[clue-tech] [Fwd: [clue-admin] Advice admin newb on doing a System
backup]
David L. Anselmi
anselmi at anselmi.us
Wed Nov 1 19:08:46 MST 2006
Dave W. wrote:
>
> Hello,
> I want to learn how to make a system recovery disk(s) for my company's
> dev. server. This is what I've figured so far as a plan.
The usual advice is to figure out your recovery procedure first. Then
design your backup process. (Then implement, then test.)
> For the initial compression: boot the server via a liveCD with tools I
> need.
>
> Tar/compress root to a temporary folder then if >4.4GB span the file
> over multiple disks (not sure how to do that, but I got idea's)
>
> Using some sort of tool I don't know of yet (but I am sure exists), make
> differential saves of / and /boot every sunday via a cron script.
My advice is: don't even think about writing your own scripts. Use
rdiff-backup or bacula (for more than one machine).
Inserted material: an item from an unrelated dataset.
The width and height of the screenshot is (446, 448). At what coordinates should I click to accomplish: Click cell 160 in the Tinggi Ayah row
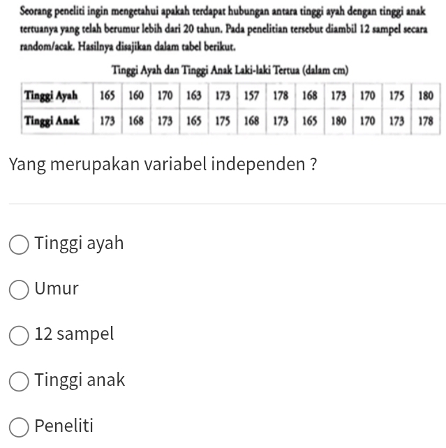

So. Recovery procedure from bare metal (doesn't address file recovery
or archiving or off-site storage):
Buy new hardware as needed (~1 week).
Boot off live CD of choice.
Partition as needed (RAID, disk, LVM, ext3 for hardware RAID or disk,
RAID, LVM, ext3 for software RAID). Mount partitions to match running
config under /mnt.
Restore with rdiff-backup. Restore MBRs with dd.
Reboot.
Then, backup procedure:
Get an extra (external) disk (500GB or at least enough larger than the
data on the server).
Nightly backups with rdiff-backup from cron. Nightly saves of MBRs with
dd from cron. Tune rdiff-backup to keep an appropriate amount of
history. All backup stuff goes on the extra drive.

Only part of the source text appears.